Data supplied:
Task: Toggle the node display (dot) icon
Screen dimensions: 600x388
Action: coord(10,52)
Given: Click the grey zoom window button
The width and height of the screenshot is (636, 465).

--

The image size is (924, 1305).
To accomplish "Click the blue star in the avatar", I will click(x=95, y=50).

...

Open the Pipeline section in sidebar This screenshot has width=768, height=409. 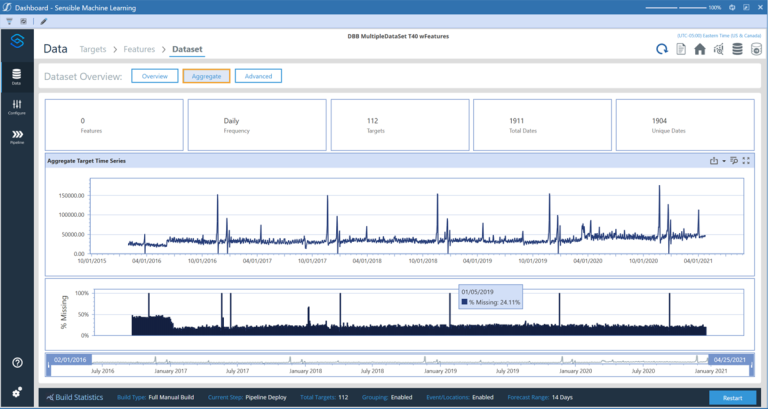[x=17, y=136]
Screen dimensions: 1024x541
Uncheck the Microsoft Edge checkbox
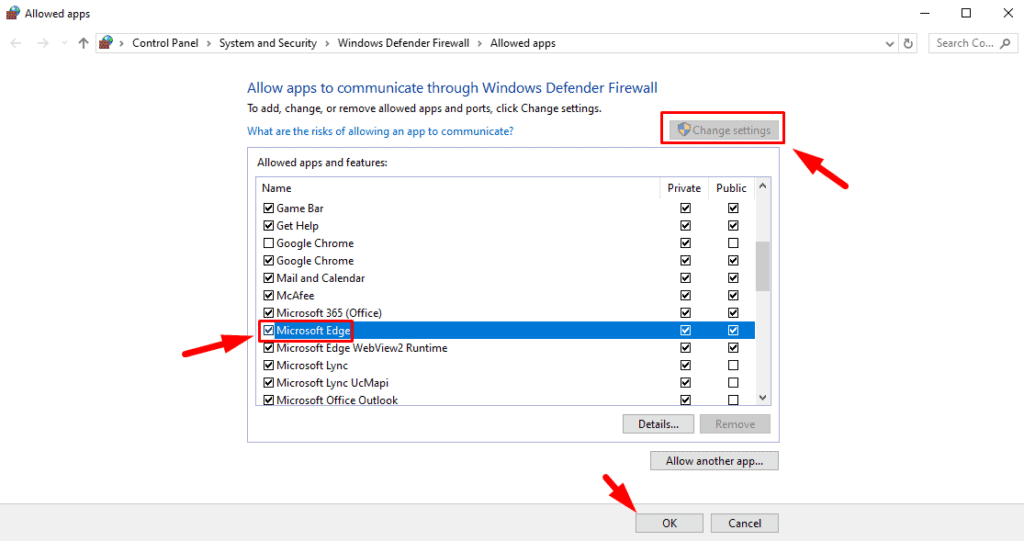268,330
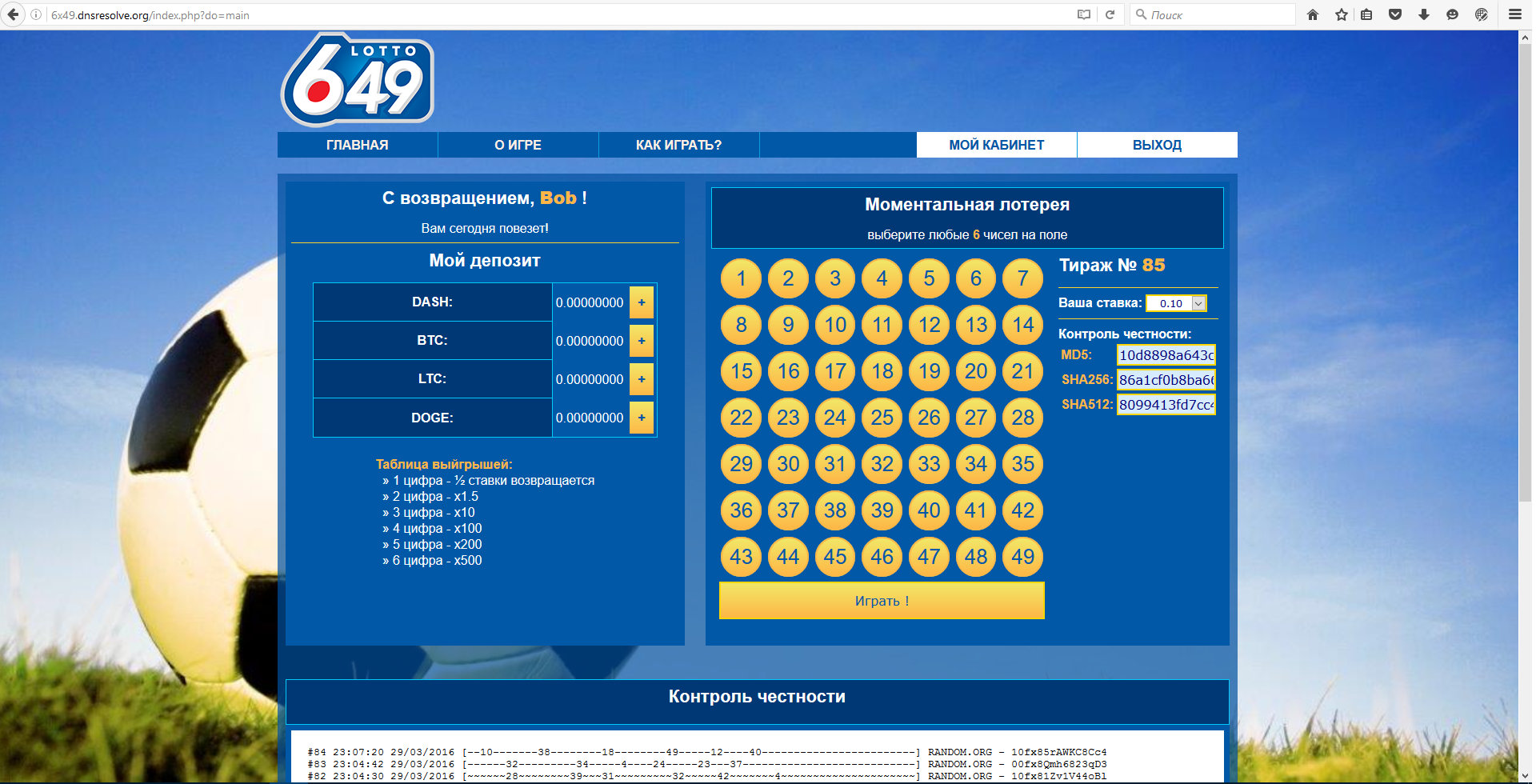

Activity: After locating the line with "Task: Toggle the node display (dot) icon" in the material above, return it and each line after it exactly, ending at the line with "The width and".

Task solution:
Task: Toggle the node display (dot) icon
Screen dimensions: 600x388
Action: coord(10,52)
Given: Click the grey zoom window button
The width and height of the screenshot is (636, 465).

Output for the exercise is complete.